元気な時の血糖値 200 mg/dL と、シックデイの時はの血糖値 200 mg/dL は全く意味合いが違ってきます。この後急激に悪化する場合があるからです。昼食前がその程度であったのに、眠前には血糖値 500 mg/dL まで上がってしまったり、お持ちの自己血糖測定器で「Hi」=「血糖値 600 mg/dL 以上」となっていることもよくあります。食べられないから、ポカリスェット、OS-1、ウィダインゼリーなどでどうにか食事を摂ろうとされることもあるかと思います。しかし、これらの商品には糖質が多量に含まれていますので、安易に摂ることは非常に危険です。

3)水分を多めに摂取して下さい

脱水が進行すると、さらにインスリンが効かなくなってきますので、もっと血糖値が上昇し、高血糖昏睡(高血糖高浸透圧症候群)を引き起こし、生命の危機に至る可能性もあります。
コンソメスープ、野菜スープ、麦茶などがお薦めです。なるべく1時間に 200mL程度は摂るようにして下さい。

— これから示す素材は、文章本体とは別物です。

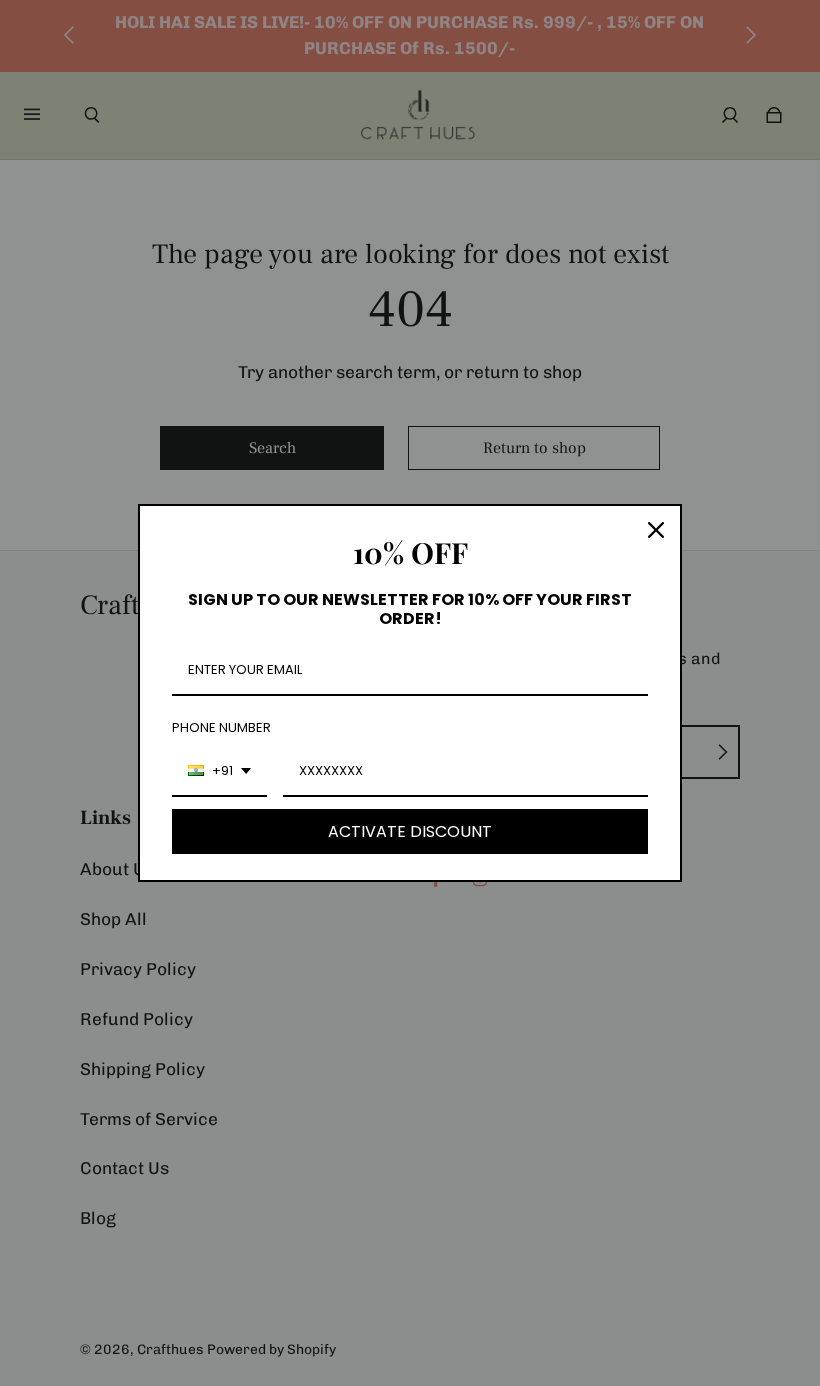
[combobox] (219, 772)
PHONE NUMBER (221, 727)
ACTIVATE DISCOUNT (410, 831)
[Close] (656, 530)
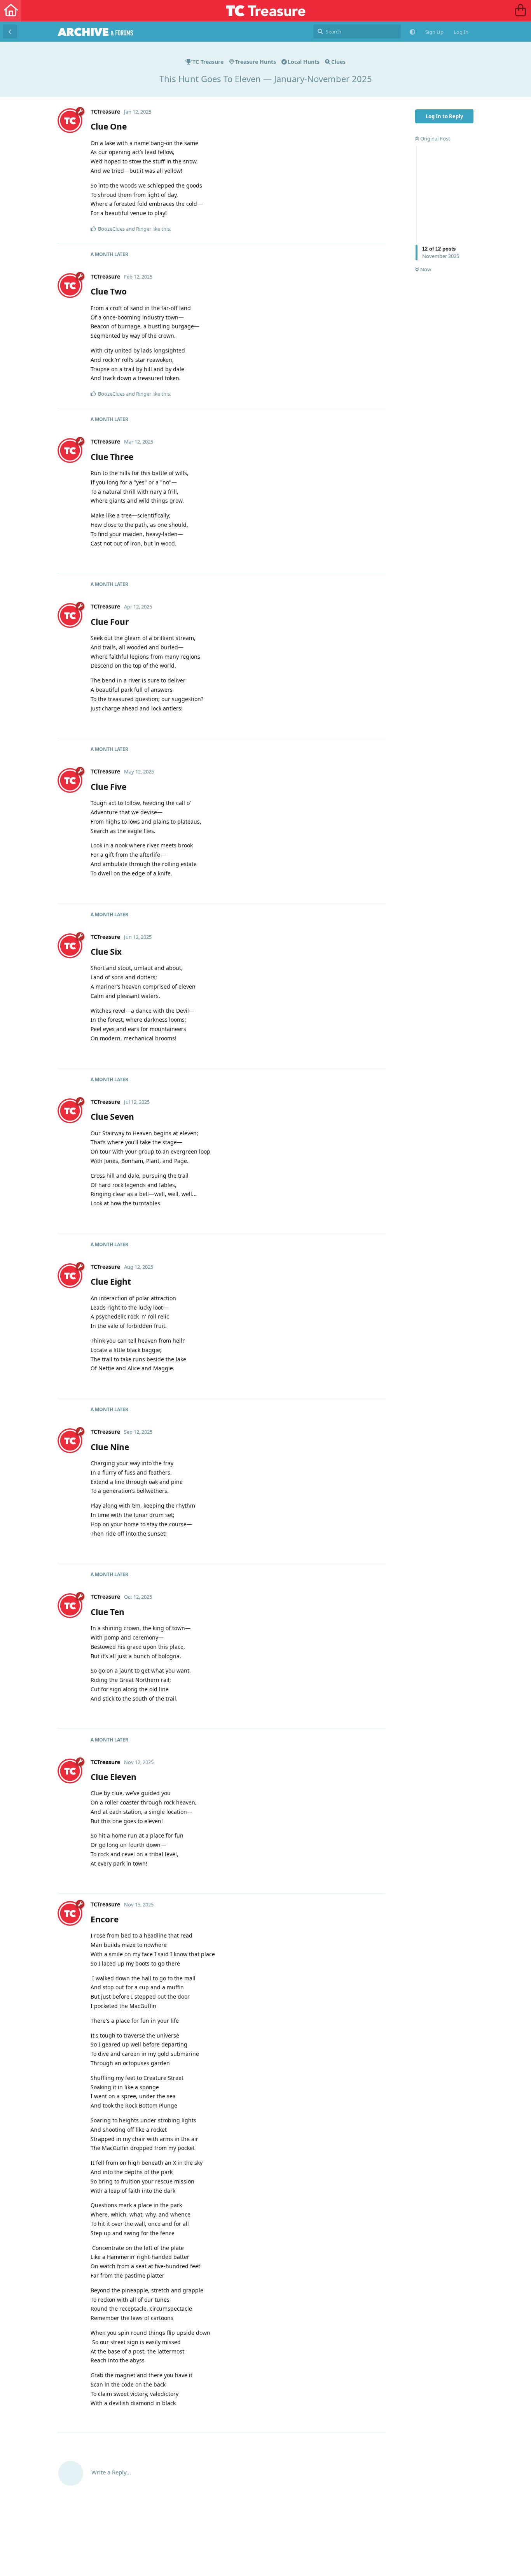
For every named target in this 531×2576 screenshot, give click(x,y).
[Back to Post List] (10, 32)
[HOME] (10, 10)
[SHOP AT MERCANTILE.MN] (520, 10)
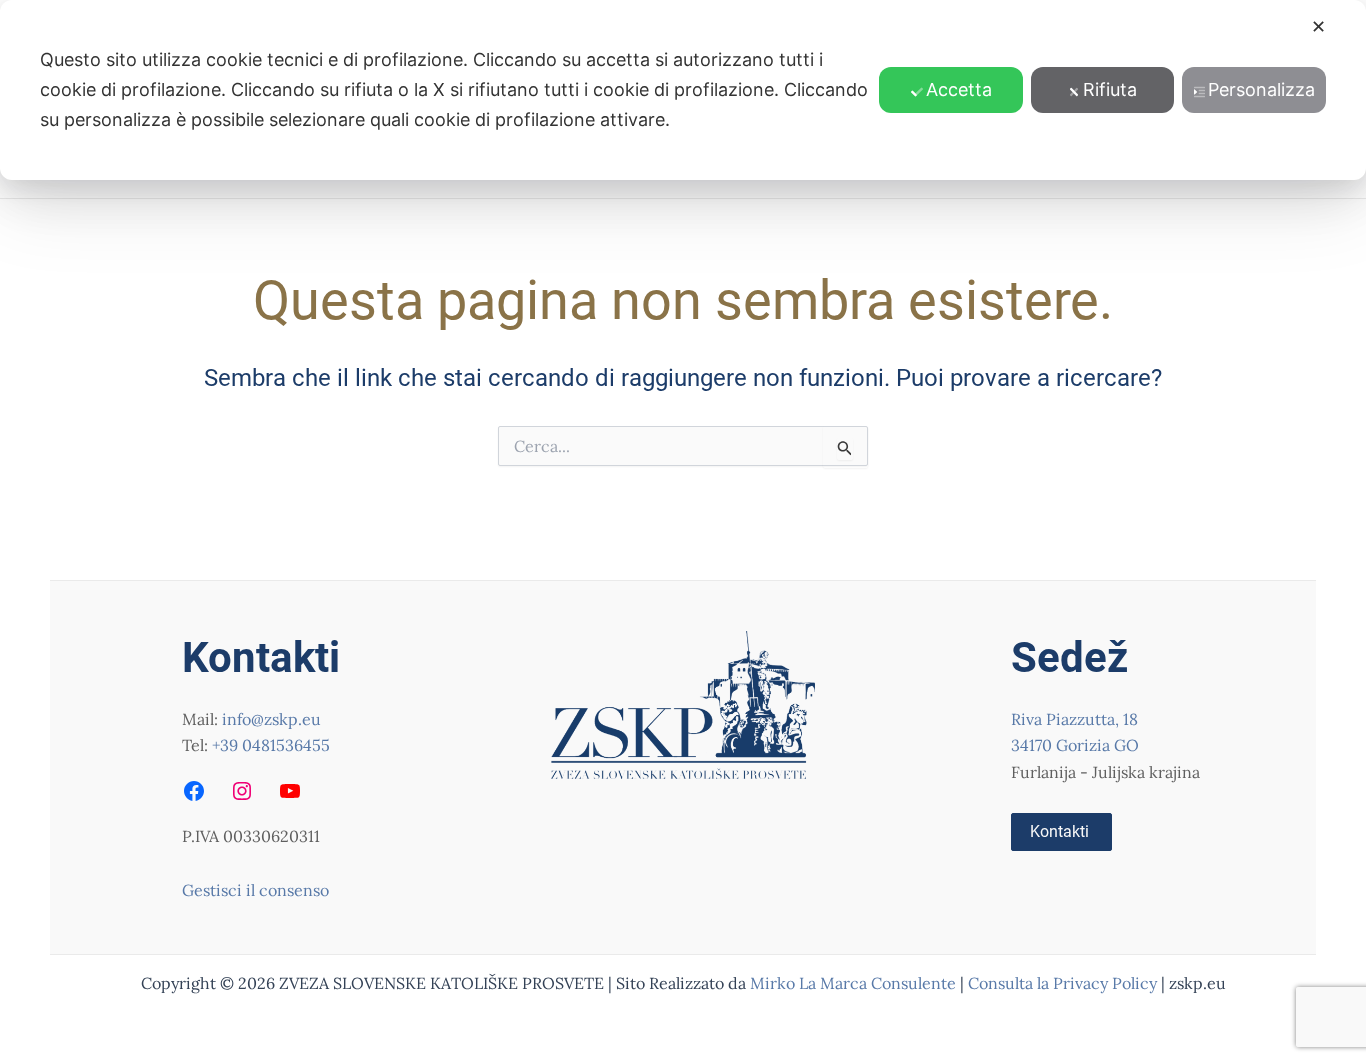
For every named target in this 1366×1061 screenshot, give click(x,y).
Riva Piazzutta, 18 (1074, 719)
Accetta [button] (959, 89)
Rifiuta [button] (1110, 89)
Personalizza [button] (1261, 89)
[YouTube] (290, 791)
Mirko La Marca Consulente (853, 983)
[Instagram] (242, 791)
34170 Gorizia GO (1075, 745)
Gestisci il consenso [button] (255, 890)
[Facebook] (194, 791)
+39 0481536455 (271, 745)
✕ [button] (1318, 26)
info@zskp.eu (271, 719)
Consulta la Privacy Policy (1064, 983)
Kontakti (1059, 831)
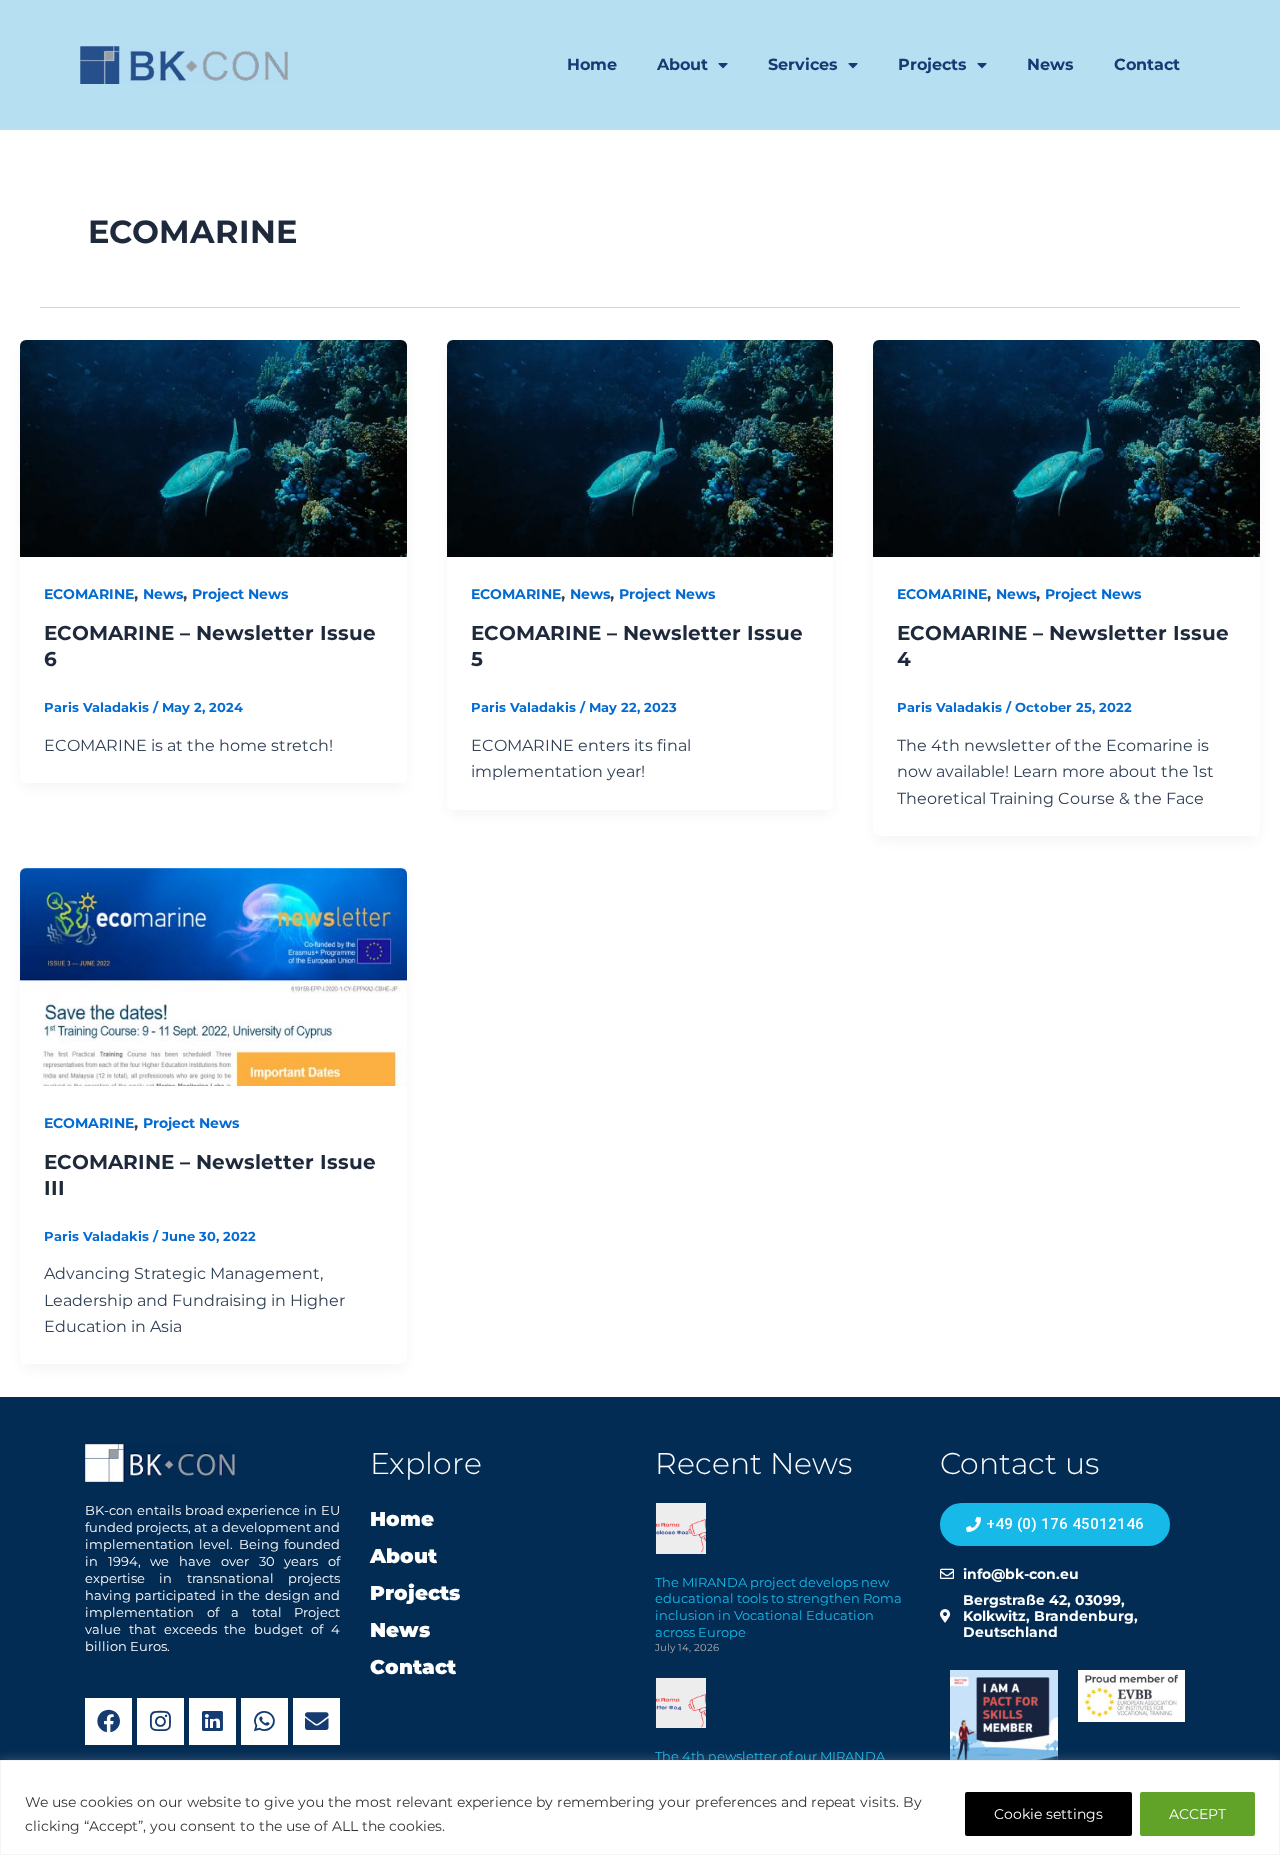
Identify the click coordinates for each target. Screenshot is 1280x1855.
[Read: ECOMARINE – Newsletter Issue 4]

下痢・嘔吐で水分が喪失するのは直感的に分かりやすいと思うのですが、発熱も汗からどんどん水分が喪失します。発熱がある場合は、体温が1℃上昇するごとに15%程度増加します。Aさんの平熱を36.3℃として、38.3℃だった場合、発熱による汗が増加します。計算式は1125mL×15%×(38.3℃-36.3℃)=337.5mL/日となり、Aさんは不感蒸泄量として、1125mL+337.5mL=1462.5mLの水分を失います。(成人では、平熱でも15mL/kg/日の水分が汗として喪失しており、1日あたり1125mL、おおよそ1リットル近く体からなくなっているのです)

4)消化のよいものを摂取して下さい

体調が悪いときは、普段より当然食べられないと思いますが、胃腸に優しく、吸収のよいものがお薦めです。具体的には、おかゆ、うどんなどがあげられます。

④こんな時は病院受診を!

■嘔吐・下痢などの症状が強く2日以上続くとき
■39℃以上の時
■24時間、食事・水分が摂れないとき
■血糖値 350 mg/dL が1日以上続くとき
■低血糖が頻回に起こるとき
■意識状態が悪い時(呼びかけに答えない、つじつまの合わないことを言うようになる)

 

 

 

 

 

◎判断に迷ってた時は、まずはかかりつけクリニックか病院に連絡して下さい。
◎あと1日、あと1日でよくなるはず・・・と受診を延ばすと、取り返しのつかない状態まで進行することがあります。